Most romantic relationships bud from to and fro conversational exchanges that also take the form of flirting at some point. It’s a natural part of the process. It definitely isn’t inappropriate unless it is unwanted and brings along discomfort. What it insinuates is interest. Now, if you share that interest, you would respond with the same energy but if you aren’t, you would instead convey your disinterest. It’s as simple as that. The same with extending intimate proximity towards a person; if they are comfortable with it, they’ll give you definite cues and if they aren’t then you should get the ‘No’. Now, that’s exactly where the problem sits.
Most men hold a bizarre sense of consent, while, most women have a cryptic understanding of abuse. And, that’s where the two concepts get tangled with one another.
Sometimes, when a man compliments you, it may purely be just that and not an attempt to flirt.
And, when a man flirts with you, that may be just an indication of his interest and not necessarily an attempt to violate your personal space and respect. Admiration of any form of beauty or anything that is intriguing is totally normal and so is the act of coquetry. They do not come under harassment unless they make the receiver uncomfortable and the boundaries have been overlooked and crossed. In that case, it is harassment.
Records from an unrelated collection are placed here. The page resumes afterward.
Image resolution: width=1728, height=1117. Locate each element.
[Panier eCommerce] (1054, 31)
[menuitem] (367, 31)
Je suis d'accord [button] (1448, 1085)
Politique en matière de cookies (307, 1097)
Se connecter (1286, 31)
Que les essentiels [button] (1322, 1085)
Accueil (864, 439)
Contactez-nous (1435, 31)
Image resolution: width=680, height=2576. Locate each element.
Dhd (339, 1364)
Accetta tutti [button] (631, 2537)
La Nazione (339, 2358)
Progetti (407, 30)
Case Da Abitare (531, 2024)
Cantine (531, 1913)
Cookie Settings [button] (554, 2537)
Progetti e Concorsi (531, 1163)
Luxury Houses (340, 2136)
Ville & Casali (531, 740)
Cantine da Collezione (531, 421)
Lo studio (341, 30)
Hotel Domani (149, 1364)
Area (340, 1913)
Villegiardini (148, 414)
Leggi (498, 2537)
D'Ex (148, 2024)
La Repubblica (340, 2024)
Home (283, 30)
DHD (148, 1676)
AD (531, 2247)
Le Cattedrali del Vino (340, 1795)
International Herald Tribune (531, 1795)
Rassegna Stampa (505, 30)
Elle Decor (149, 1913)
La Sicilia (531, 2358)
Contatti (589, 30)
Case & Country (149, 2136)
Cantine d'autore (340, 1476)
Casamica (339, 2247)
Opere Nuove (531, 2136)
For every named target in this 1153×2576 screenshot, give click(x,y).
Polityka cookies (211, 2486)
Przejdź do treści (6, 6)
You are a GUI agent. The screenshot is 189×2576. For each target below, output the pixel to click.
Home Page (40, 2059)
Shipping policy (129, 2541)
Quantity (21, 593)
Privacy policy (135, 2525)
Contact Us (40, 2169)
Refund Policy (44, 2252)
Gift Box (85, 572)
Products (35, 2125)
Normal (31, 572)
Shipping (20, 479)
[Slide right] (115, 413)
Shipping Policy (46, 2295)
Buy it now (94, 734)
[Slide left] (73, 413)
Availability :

Sometimes, when a woman shows interest in you, she may not necessarily be interested in being touched by you.
Her reciprocation to your flirting is not exactly her consent. And, that is another concept we fail to fully understand. Reciprocation and consent to physical intimacy are supposed to be definite, whether they’ve been expressed directly or indirectly. This is something that is wrongly perceived by most men. There is a sense of entitlement instilled in them because of the societal and cultural influences. Some may feel entitled to a woman’s affection irrespective of her consent while some may simply misread the signs and cues given by her. Then, there is coercion, which is often mistaken as consent. Using intoxication, playing out the emotional card, threatening, tricking and forcing non-physically, making the person feel like they owe you something; sexual coercion is not consent and is a form of abuse.
Flirting and building certain relations with someone, emotionally and sexually, both are natural and necessary and simply the act of doing so is not harassment. At the same time, the act of wooing and beyond are sexual harassment even if they doesn’t involve physical touch and if there is any form of coercion and discomfort involved.
Flirting ends and sexual harassment begins where reciprocation and consent fade and coercion, mental/physical pressure and general discomfort invite themselves into the picture. It’s as simple as that.